Die vorgelegte Monographie ist ein ausserordentlich vielseitiges Werk, eine Zusammenfassung des Forschungsstandes ganz unterschiedlicher Bereiche. Dass die Abgrenzung nicht immer ganz schlüssig erscheint, etwa bei den beiden Kapiteln zum “Nachleben” (Knoll und Woelk), oder bei der römischen und vorrömischen Verwendung und Bedeutung (Daehner und Vorster), ist angesichts der Fülle von Themen zu verschmerzen. Im eigentlich archäologischen Teil werden bei der Einordnung der antiken Statuen innerhalb der griechischen und römischen Kunst neue methodische Ansätze angewandt und damit einem breiteren Publikumvertraut gemacht, das zu Untersuchungen wie denen von Jennifer Trimble oder von Christiane Vorster sonst kaum Zugang hätte.

Auch dies ist ein Verdienst des (wie alle Veröffentlichungen des J. Paul Getty Museums) grosszügig ausgestatteten Bandes. Die Neuaufnahmen der restaurierten Herkulanerinnen, Gesamtaufnahmen wie Details, sind ebenso wie die zahlreichen anderen Abbildungen von hervorragender Qualität.

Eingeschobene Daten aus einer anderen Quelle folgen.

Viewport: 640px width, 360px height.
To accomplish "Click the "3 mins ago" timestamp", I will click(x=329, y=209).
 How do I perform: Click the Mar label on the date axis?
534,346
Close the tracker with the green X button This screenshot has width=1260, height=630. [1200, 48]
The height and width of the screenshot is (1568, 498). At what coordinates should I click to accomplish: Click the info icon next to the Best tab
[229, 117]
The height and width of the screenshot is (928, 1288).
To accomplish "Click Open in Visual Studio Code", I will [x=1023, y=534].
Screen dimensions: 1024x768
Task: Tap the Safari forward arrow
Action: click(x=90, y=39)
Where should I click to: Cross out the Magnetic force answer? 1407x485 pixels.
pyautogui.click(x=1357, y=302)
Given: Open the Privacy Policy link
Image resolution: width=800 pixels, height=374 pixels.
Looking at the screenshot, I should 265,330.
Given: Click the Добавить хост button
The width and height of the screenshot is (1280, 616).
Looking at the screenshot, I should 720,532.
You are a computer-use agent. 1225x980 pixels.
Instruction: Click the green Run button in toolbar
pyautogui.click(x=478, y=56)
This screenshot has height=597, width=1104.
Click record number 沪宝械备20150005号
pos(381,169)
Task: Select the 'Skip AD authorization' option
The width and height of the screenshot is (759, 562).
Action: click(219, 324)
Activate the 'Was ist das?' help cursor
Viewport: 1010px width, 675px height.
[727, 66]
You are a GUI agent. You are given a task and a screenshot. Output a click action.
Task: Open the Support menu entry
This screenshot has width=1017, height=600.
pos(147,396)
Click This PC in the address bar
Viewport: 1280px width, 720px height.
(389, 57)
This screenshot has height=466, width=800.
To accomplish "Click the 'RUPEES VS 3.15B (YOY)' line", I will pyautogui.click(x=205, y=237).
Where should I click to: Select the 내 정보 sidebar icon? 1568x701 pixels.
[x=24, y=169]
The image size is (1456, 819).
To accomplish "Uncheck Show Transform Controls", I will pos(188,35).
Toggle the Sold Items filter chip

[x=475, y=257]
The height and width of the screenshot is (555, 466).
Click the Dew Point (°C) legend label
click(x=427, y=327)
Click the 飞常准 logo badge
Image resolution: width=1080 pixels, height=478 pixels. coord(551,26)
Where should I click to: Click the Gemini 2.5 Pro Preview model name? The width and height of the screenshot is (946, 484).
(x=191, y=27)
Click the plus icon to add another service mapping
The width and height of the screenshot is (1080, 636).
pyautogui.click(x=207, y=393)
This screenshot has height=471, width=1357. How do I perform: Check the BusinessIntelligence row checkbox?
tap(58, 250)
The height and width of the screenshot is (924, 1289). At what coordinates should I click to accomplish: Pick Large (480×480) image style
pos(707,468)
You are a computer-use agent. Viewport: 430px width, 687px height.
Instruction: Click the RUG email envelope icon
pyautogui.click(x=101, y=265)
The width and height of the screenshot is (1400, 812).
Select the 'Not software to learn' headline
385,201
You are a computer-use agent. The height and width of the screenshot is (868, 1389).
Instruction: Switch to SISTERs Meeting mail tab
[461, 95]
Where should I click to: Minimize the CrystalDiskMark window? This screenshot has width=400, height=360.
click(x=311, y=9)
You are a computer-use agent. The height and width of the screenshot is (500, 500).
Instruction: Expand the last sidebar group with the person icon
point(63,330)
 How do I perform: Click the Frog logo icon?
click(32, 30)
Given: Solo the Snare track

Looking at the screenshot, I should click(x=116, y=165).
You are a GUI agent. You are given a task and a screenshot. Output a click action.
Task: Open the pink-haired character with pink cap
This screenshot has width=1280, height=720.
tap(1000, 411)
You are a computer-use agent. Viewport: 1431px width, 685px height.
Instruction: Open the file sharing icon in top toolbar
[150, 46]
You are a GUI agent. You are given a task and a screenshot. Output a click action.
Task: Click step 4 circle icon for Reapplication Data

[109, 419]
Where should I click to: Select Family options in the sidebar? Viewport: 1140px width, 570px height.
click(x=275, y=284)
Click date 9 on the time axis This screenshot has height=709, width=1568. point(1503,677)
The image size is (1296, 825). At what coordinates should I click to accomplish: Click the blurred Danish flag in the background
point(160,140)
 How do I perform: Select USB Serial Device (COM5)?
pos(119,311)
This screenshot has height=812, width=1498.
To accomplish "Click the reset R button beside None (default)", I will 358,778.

Es bleiben daher nur wenige Wünsche offen. Ein Replikenverzeichnis hätte möglicherweise den Rahmen gesprengt, nützlich wäre es sicherlich gewesen. Im Anhang (S. 156-157) gibt es lediglich eine Liste mit Ergänzungen zu den Verzeichnissen von Jennifer Trimble2 und von Annetta Alexandridis.3 Der Verweis auf Trimbles ist in diesem Zusammenhang eher irreführend, da sie nur die von Kruse 4 noch nicht verzeichneten Repliken auflistet, während sich bei Alexandridis eine eigenständige Auflistung mit bibliographischen Angaben findet. Für Bildunterschriften, Replikenverzeichnis, Anmerkungen, Bibliographie und Index hätte man sich etwas grössere Typen gewünscht; angesichts der übrigen Ausstattung leuchtet eine solche Sparsamkeit nicht recht ein.

Noch ein Hinweis: Für Ende August 2008 hat der Hirmer-Verlag eine deutsche Ausgabe angekündigt (“Die Herkulanerinnen. Geschichte und Kontext antiker Frauenbilder”).

Notes

1. Jennifer Ferol Trimble, “The Aesthetics of Sameness: A Contextual Analysis of the Large and Small Herculaneum Woman Statue Types in the Roman Empire.” Ph.D. diss., University of Michigan, 1999.

2. Trimble, l. c. 177-180.

3. Annetta Alexandridis, Die Frauen des römischen Kaiserhauses. Eine Untersuchung ihrer bildlichen Darstellung von Livia bis Iulia Domna. Mainz 2004, 238-248.

4. Kruse römische weibliche Gewandstatuen des zweiten Jahrhunderts n. Chr. Göttingen 1975, 260-263, 294-297, 503-504.